Doch obwohl Zeugen aus dem Milieu bereits kurz nach der Explosion aussagten, dass Norbert W. Wochen zuvor davon gesprochen hatte, sein Haus zu Geld machen zu wollen, fiel es der Sonderkommission "Stephanus" schwer, dem selbstbewusst als Geschädigten auftretenden Süddeutschen eine Tatbeteiligung nachzuweisen. Monatelang analysierten Spezialisten die Trümmerberge, Beamte des Landeskriminalamtes suchten zwischen Resten von Gasrohren nach dem Auslöser der Katastrophe, bei der 100 weitere Gebäude beschädigt und mehrere Menschen zum Teil schwer verletzt worden waren.

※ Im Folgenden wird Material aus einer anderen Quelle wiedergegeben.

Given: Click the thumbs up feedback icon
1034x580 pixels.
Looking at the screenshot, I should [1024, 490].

Dass an den Gasleitungen manipuliert worden war, stand schnell fest. Vor dem Hintergrund eines im Untergrund der Saalestadt tobenden Machtkampfes aber schien nicht ausgeschlossen, dass Konkurrenten aus dem Rotlicht-Gewerbe mit dem Anschlag eine neue Runde im Revierkampf hatten einleiten wollen. Die Stephanusstraße 3, gut gelegen, aber unsaniert, galt Nachbarn als Treff dubioser Gestalten, dort wohnten bekannte Gesichter aus der Türsteherszene.
Nummer Eins in der Liste der Verdächtigen aber blieb stets Norbert W., der kurz nach dem Zusammenbruch seines vor der Zwangsversteigerung stehenden Hauses zum ersten Mal verhört worden war. Damals hatte er ein Alibi nachgewiesen - zum Tatzeitpunkt sei er ja nicht einmal in der Nähe seines Hauses gewesen. Explosionszeit und Tatzeit aber, so glauben die Ermittler heute zu wissen, waren keineswegs identisch.

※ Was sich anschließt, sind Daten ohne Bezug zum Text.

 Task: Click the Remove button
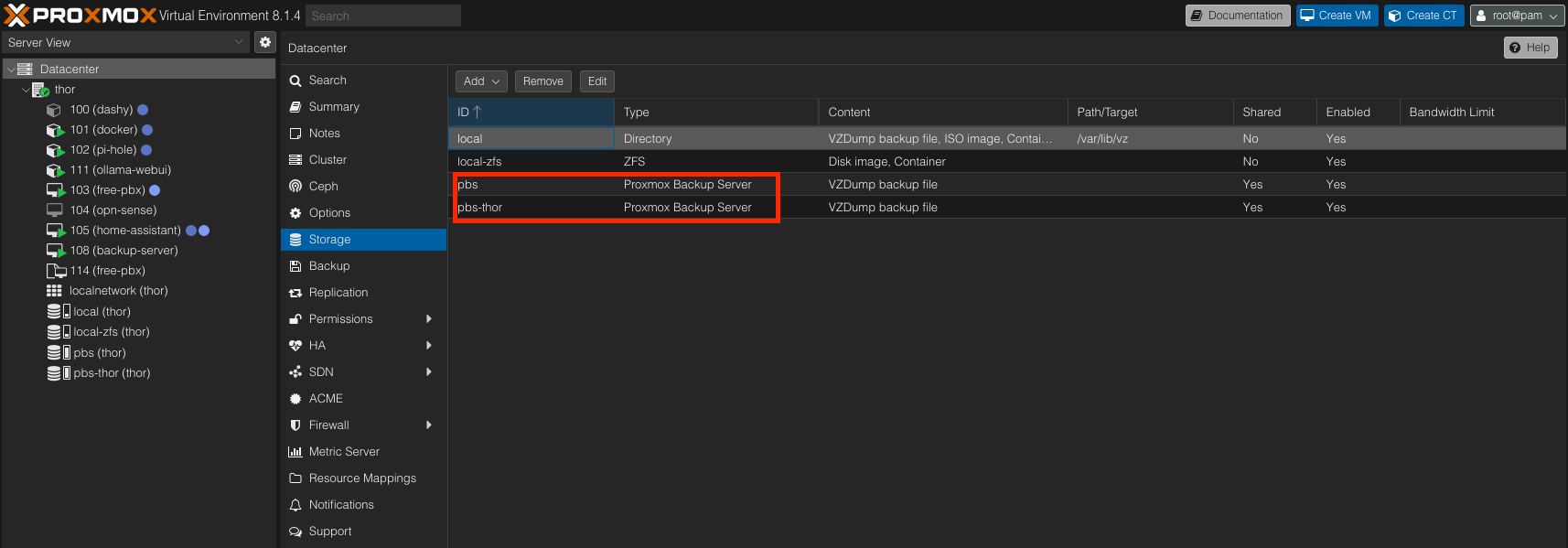(542, 81)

Vielmehr habe ein ausgeklügelter Plan dafür gesorgt, dass Norbert W. in sicherer Entfernung auf den großen Knall warten konnte. "Vor der Tat", beschreibt Ingo Sierth, "ist der Gaszähler abgeschraubt worden, so dass über einen längeren Zeitraum Gas ausströmte." Und nur Norbert W. hatte den Ermittlungen zufolge Zugang zum Hausanschlussraum. Auslöser der Explosion sei dann mit hoher Wahrscheinlichkeit eine mit einer Zeitschaltuhr aktivierte Heißluftpistole gewesen, die beispielsweise zum Abbrennen von Farbresten an Türrahmen benutzt wird. Deren Temperatur habe zur Zündung des Gasgemisches ausgereicht.
Die Staatsanwaltschaft ist sich sicher, mit Norbert W. den Täter ermittelt zu haben. Auch aus folgendem Grund: In den Tagen vor der Explosion habe er persönliche Einrichtungsgegenstände aus dem Haus geschafft.